I found an interesting observation by a conservative blog that I just stumbled upon, which reinforces my opinion that conservatives and libs are inconsistent with their policies.

"Progressives who support the right to a person making unfettered choices in sexual partners don't trust people to make their own choice on seat belt use. Progressives who support the right of fifteen year old girls to make decisions about abortion without parental notification do not trust these same girls later in life to make their own investment choices with their Social Security funds. "

Clearly, neither group can say they believe firmly in an individual's right to choose (including with reasonable qualifiers to control negative externalities).

Each group's respect for individual liberty is conditional with their approval of the individuals' possible choices.

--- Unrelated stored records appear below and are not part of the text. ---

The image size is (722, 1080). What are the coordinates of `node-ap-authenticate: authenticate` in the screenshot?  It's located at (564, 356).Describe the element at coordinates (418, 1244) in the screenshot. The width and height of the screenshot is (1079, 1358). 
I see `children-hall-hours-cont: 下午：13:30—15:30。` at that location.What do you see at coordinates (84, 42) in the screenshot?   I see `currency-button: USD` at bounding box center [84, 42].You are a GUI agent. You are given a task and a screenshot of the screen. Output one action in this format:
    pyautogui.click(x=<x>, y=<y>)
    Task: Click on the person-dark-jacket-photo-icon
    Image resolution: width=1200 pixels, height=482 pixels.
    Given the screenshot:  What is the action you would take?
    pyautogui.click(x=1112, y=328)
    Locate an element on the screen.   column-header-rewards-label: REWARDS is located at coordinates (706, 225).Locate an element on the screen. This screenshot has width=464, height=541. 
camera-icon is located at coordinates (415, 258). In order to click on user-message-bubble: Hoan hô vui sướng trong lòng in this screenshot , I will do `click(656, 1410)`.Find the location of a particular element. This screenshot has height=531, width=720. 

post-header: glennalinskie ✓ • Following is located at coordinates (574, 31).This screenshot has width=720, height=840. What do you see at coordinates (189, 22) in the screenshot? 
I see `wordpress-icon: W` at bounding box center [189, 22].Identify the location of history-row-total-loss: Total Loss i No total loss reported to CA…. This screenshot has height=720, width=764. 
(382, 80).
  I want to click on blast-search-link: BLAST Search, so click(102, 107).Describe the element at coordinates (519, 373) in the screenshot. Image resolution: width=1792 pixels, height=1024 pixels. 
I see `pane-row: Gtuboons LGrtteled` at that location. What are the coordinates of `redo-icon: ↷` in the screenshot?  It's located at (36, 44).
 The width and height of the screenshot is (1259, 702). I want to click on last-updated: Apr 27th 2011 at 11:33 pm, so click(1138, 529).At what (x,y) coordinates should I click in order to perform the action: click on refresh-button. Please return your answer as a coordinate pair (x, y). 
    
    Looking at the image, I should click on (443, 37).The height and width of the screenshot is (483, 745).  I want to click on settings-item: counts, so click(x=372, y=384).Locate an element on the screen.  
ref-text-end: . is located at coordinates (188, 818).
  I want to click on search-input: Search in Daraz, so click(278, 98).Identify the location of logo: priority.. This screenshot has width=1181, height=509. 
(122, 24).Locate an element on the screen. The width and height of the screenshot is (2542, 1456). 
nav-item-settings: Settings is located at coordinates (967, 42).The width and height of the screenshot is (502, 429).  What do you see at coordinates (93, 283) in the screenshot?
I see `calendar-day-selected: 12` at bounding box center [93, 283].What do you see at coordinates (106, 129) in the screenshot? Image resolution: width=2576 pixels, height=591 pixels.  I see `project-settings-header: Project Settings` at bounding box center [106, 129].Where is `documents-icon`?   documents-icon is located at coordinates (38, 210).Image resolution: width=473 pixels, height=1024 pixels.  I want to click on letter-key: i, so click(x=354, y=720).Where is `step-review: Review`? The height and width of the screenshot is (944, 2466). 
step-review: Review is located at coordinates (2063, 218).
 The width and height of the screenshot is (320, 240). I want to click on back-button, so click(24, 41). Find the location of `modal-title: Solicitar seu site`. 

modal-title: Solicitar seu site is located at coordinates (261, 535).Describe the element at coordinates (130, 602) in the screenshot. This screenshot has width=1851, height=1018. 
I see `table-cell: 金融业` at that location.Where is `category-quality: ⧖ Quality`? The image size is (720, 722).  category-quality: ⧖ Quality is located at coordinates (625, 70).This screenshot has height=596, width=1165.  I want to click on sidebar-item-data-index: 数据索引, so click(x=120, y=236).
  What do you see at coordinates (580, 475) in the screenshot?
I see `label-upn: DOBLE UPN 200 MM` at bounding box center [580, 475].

Each group embraces paternalism, and applies it based on their objection to individual choices.

An example on the macro level is the United States applauds democracy ... unless it yields an unfriendly government.

In my opinion, the challenge is to create an objective process, or framework to decide when it's proper to infringe on individual liberty -- rather than simply ad-hoc moral judgments of the ways people use that liberty.

An example of such a test is the let-individuals-do-what-they-want-unless-it-impedes-on-other's-liberty. In a simple characterization of this world, killing yourself with drugs is OK, killing someone else -- not okay.